Il numero uno dell'ateneo è stato criticato come accaduto al collega di UniSalento, Fabio Pollice, che ha poi rinunciato. Ad attaccare è stata la Cgil: «Aumento totalmente fuori contesto economico e sociale».

Politecnico di Bari, lo stipendio del rettore Francesco Cupertino passerà da 36 a 121 mila euro

Dopo il caso, poi rientrato, di Fabio Pollice, un altro rettore di un ateneo pugliese è vicino all’aumento del proprio stipendio. E non si tratta di una crescita qualsiasi. Francesco Cupertino, che guida il Politecnico di Bari, guadagnerà 121 mila euro, triplicando, anzi di più, l’attuale salario di 36 mila euro. La decisione è stata presa con una delibera del Consiglio di amministrazione, approvata (ma non ancora pubblicata sull’albo pretorio) senza passare dal Senato accademico. Una modalità, come spiegato dal Corriere della Sera, che non è piaciuta soprattutto per motivi di forma, visto che è regolare.

Politecnico di Bari, lo stipendio del rettore Francesco Cupertino passerà da 36 a 121 mila euro
Francesco Cupertino (Imagoeconomica).

La Cgil all’attacco: «Aumento totalmente fuori contesto»

L’ateneo ha recepito la normativa nazionale in cui sono inseriti gli adeguamenti. Una scelta che, però, non è piaciuta alla Cgil della Puglia, né alla Federazione lavoratori. I rispettivi segretari generali, Gigia Bucci ed Ezio Falco, hanno spiegato: «La rideterminazione delle indennità del rettore e dei componenti del Consiglio di amministrazione del Politecnico di Bari, con un aumento addirittura del 400 per cento per la figura apicale, è totalmente fuori da ogni contesto sociale, politico ed economico di quel che vive il Paese». Poi hanno sottolineato le carenze delle università, «dove persistono sacche di precarietà e personale Cel e tecnico amministrativo inquadrato con i livelli più bassi per logiche di bilancio».

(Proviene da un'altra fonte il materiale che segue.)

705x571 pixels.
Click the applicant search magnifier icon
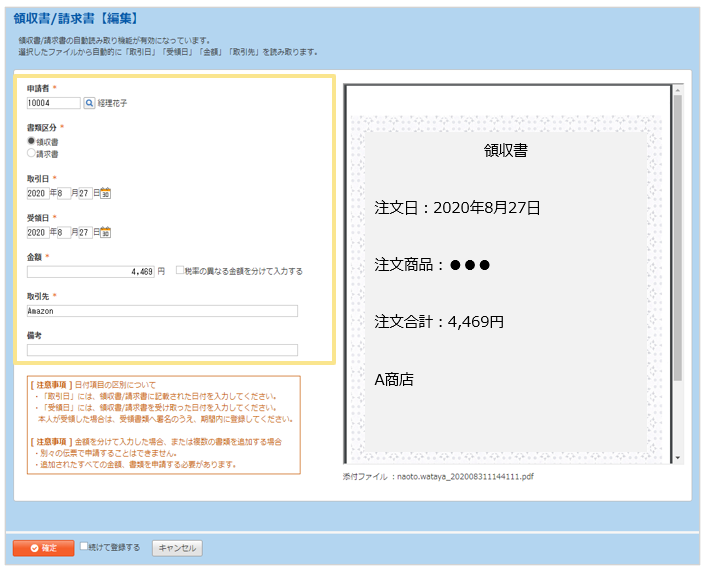click(88, 103)
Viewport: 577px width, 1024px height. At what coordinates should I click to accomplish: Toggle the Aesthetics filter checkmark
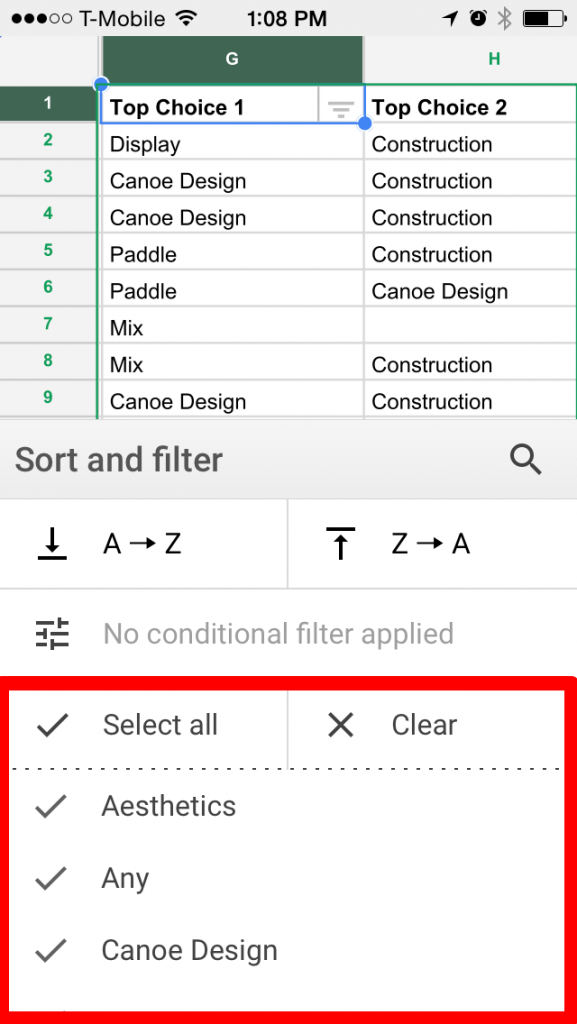(x=51, y=806)
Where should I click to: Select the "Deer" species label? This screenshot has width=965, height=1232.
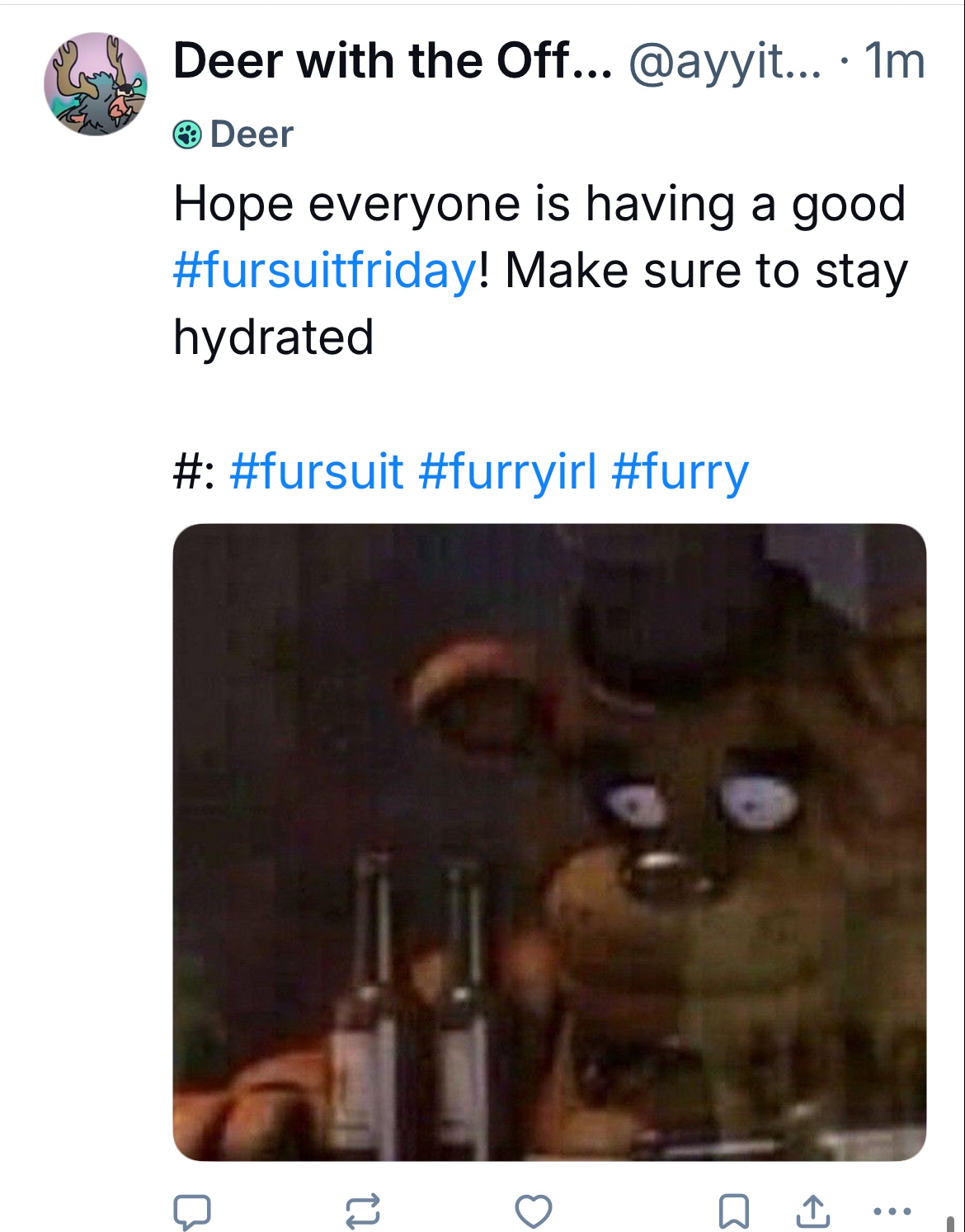click(x=252, y=135)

Chiesto un passo indietro al rettore

La richiesta è di un dietrofront. I sindacalista hanno infatti concluso: «Riteniamo allo stesso modo inopportuno e grave che vi sia stato un passaggio dei provvedimenti adottati nel solo Cda e non nell’organo di governo collegiale universitario qual è il Senato accademico». Servirebbe «un passo indietro al rettore e ai componenti del Cda. Così come abbiamo preso posizione per il fantomatico trattamento di fine mandato dei consiglieri regionali, riteniamo che, pur dentro cornici legislative che lo rendono possibile, il deliberato aumento dei compensi suoni in modo dissonante con le difficoltà che vivono i lavoratori tutti. Compresi quelli delle università italiane, tanto più quando sproporzionato rispetto al livello iniziale».